DATA FOR PROCESSING:
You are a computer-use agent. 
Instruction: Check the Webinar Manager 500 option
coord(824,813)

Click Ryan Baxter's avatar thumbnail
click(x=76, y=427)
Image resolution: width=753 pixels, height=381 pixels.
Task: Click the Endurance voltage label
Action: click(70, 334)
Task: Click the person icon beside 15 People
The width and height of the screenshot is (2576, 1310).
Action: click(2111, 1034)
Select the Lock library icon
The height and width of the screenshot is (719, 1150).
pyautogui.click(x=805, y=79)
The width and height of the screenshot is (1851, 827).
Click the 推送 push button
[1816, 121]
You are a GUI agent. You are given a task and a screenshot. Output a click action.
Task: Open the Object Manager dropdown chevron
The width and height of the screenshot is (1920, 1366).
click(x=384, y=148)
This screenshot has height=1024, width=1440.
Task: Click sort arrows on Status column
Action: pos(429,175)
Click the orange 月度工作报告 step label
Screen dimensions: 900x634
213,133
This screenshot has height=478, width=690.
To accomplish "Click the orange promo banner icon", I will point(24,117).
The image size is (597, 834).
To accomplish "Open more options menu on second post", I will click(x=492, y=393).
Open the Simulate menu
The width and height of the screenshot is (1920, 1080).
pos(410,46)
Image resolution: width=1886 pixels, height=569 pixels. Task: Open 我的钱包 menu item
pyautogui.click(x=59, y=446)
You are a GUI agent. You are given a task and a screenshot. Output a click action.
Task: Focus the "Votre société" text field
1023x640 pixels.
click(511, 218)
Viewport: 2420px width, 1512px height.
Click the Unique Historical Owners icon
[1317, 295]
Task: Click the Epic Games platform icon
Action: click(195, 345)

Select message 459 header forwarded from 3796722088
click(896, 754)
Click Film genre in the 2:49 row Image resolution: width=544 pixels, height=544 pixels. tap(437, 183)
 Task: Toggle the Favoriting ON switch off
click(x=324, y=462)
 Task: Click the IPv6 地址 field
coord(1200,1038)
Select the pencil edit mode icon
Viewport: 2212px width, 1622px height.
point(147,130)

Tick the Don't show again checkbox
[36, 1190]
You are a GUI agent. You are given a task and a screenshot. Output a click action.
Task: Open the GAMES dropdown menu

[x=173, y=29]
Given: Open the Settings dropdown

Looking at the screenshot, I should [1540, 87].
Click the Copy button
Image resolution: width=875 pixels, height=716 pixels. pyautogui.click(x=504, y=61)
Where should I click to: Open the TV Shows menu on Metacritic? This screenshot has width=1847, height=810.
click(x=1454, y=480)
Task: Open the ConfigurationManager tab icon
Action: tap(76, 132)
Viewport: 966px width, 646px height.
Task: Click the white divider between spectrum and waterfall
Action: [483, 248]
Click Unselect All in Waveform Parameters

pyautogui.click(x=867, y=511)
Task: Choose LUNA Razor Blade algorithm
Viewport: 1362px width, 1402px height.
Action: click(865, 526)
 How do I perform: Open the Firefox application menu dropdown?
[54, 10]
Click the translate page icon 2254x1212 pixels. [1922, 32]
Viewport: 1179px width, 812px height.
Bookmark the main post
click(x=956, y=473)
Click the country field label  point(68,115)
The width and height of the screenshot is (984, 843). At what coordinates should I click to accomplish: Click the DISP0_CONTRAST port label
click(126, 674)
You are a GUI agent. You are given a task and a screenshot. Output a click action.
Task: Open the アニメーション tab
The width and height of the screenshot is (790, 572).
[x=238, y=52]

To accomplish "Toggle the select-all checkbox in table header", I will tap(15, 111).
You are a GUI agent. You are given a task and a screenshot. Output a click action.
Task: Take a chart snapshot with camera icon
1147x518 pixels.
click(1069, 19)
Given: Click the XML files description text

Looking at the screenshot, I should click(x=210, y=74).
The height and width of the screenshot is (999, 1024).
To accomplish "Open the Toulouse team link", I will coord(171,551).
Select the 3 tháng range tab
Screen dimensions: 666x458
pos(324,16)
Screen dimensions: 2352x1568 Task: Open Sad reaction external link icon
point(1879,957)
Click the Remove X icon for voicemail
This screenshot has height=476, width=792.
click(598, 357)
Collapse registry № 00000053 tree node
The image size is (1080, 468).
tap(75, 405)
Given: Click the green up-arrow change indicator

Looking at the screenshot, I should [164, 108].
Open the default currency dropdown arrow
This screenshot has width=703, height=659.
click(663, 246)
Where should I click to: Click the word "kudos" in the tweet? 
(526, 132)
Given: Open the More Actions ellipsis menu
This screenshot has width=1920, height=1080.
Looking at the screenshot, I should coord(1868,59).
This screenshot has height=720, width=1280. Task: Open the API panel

WRITTEN INSTRUCTION: Rewrite the listing above with "Simulate" changed to "Debug" and nothing else altered.

COMPLETE ANSWER:
You are a computer-use agent. 
Instruction: Check the Webinar Manager 500 option
coord(824,813)

Click Ryan Baxter's avatar thumbnail
click(x=76, y=427)
Image resolution: width=753 pixels, height=381 pixels.
Task: Click the Endurance voltage label
Action: click(70, 334)
Task: Click the person icon beside 15 People
The width and height of the screenshot is (2576, 1310).
Action: click(2111, 1034)
Select the Lock library icon
The height and width of the screenshot is (719, 1150).
pyautogui.click(x=805, y=79)
The width and height of the screenshot is (1851, 827).
Click the 推送 push button
[1816, 121]
You are a GUI agent. You are given a task and a screenshot. Output a click action.
Task: Open the Object Manager dropdown chevron
The width and height of the screenshot is (1920, 1366).
click(x=384, y=148)
This screenshot has height=1024, width=1440.
Task: Click sort arrows on Status column
Action: pos(429,175)
Click the orange 月度工作报告 step label
Screen dimensions: 900x634
213,133
This screenshot has height=478, width=690.
To accomplish "Click the orange promo banner icon", I will point(24,117).
The image size is (597, 834).
To accomplish "Open more options menu on second post", I will click(x=492, y=393).
Open the Debug menu
The width and height of the screenshot is (1920, 1080).
pos(410,46)
Image resolution: width=1886 pixels, height=569 pixels. Task: Open 我的钱包 menu item
pyautogui.click(x=59, y=446)
You are a GUI agent. You are given a task and a screenshot. Output a click action.
Task: Focus the "Votre société" text field
1023x640 pixels.
click(511, 218)
Viewport: 2420px width, 1512px height.
Click the Unique Historical Owners icon
[1317, 295]
Task: Click the Epic Games platform icon
Action: click(195, 345)

Select message 459 header forwarded from 3796722088
click(896, 754)
Click Film genre in the 2:49 row Image resolution: width=544 pixels, height=544 pixels. tap(437, 183)
 Task: Toggle the Favoriting ON switch off
click(x=324, y=462)
 Task: Click the IPv6 地址 field
coord(1200,1038)
Select the pencil edit mode icon
Viewport: 2212px width, 1622px height.
point(147,130)

Tick the Don't show again checkbox
[36, 1190]
You are a GUI agent. You are given a task and a screenshot. Output a click action.
Task: Open the GAMES dropdown menu

[x=173, y=29]
Given: Open the Settings dropdown

Looking at the screenshot, I should [1540, 87].
Click the Copy button
Image resolution: width=875 pixels, height=716 pixels. pyautogui.click(x=504, y=61)
Where should I click to: Open the TV Shows menu on Metacritic? This screenshot has width=1847, height=810.
click(x=1454, y=480)
Task: Open the ConfigurationManager tab icon
Action: tap(76, 132)
Viewport: 966px width, 646px height.
Task: Click the white divider between spectrum and waterfall
Action: [483, 248]
Click Unselect All in Waveform Parameters

pyautogui.click(x=867, y=511)
Task: Choose LUNA Razor Blade algorithm
Viewport: 1362px width, 1402px height.
Action: click(865, 526)
 How do I perform: Open the Firefox application menu dropdown?
[54, 10]
Click the translate page icon 2254x1212 pixels. [1922, 32]
Viewport: 1179px width, 812px height.
Bookmark the main post
click(x=956, y=473)
Click the country field label  point(68,115)
The width and height of the screenshot is (984, 843). At what coordinates should I click to accomplish: Click the DISP0_CONTRAST port label
click(126, 674)
You are a GUI agent. You are given a task and a screenshot. Output a click action.
Task: Open the アニメーション tab
The width and height of the screenshot is (790, 572).
[x=238, y=52]

To accomplish "Toggle the select-all checkbox in table header", I will tap(15, 111).
You are a GUI agent. You are given a task and a screenshot. Output a click action.
Task: Take a chart snapshot with camera icon
1147x518 pixels.
click(1069, 19)
Given: Click the XML files description text

Looking at the screenshot, I should click(x=210, y=74).
The height and width of the screenshot is (999, 1024).
To accomplish "Open the Toulouse team link", I will coord(171,551).
Select the 3 tháng range tab
Screen dimensions: 666x458
pos(324,16)
Screen dimensions: 2352x1568 Task: Open Sad reaction external link icon
point(1879,957)
Click the Remove X icon for voicemail
This screenshot has height=476, width=792.
click(598, 357)
Collapse registry № 00000053 tree node
The image size is (1080, 468).
tap(75, 405)
Given: Click the green up-arrow change indicator

Looking at the screenshot, I should [164, 108].
Open the default currency dropdown arrow
This screenshot has width=703, height=659.
click(663, 246)
Where should I click to: Click the word "kudos" in the tweet? 
(526, 132)
Given: Open the More Actions ellipsis menu
This screenshot has width=1920, height=1080.
Looking at the screenshot, I should coord(1868,59).
This screenshot has height=720, width=1280. Task: Open the API panel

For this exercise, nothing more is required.